Forest Logging: A Trace-Based Analysis of Large Rule-Based Computations

Tracking #: 671-1881

Authors: 
Terrance Swift

Responsible editor: 
Guest Editors RR2013 Special Issue

Submission type: 
Full Paper
Abstract: 
Knowledge representation systems based on the well-founded semantics can offer the degree of scalability required for semantic web applications and make use of expressive semantic features such as Hilog, frame-based reasoning, and defeasibility theories. Such features can be compiled into Prolog tabling engines that have good support for indexing and memory management. However, due both to the power of the semantic features and to the declarative style typical of knowledge representation rules, the resources needed for query evaluation can be unpredictable. In such a situation, users need to understand the overall structure of a computation and examine problematic portions of it.

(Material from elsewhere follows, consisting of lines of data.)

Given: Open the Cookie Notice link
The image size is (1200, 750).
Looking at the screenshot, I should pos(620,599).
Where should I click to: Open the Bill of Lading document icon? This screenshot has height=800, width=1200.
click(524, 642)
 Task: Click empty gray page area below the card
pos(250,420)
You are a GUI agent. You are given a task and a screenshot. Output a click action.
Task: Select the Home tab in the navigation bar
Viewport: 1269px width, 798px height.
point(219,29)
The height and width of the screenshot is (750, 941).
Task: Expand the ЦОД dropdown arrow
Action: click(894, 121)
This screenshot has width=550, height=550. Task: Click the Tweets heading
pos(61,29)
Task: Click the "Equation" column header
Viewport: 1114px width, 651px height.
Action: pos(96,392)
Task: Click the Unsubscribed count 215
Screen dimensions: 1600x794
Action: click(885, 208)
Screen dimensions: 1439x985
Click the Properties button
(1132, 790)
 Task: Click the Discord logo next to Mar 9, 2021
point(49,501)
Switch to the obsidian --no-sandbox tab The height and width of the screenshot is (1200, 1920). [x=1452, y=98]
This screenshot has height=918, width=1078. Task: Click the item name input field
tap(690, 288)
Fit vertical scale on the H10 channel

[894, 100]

This problem, of {\em profiling} a computation, differs from debugging and justification which address why a given answer was or wasn't derived, and so profiling requires different techniques. In this paper we present a trace-based analysis technique called {\em forest logging} which has been used to profile large, heavily tabled computations. In forest logging, critical aspects of a tabled computation are logged; afterwards the log is loaded and analyzed. As implemented in XSB, forest logging slows down execution of practical programs by a constant factor that is often small; and logs containing tens or hundreds of millions of facts can be loaded and analyzed in minutes.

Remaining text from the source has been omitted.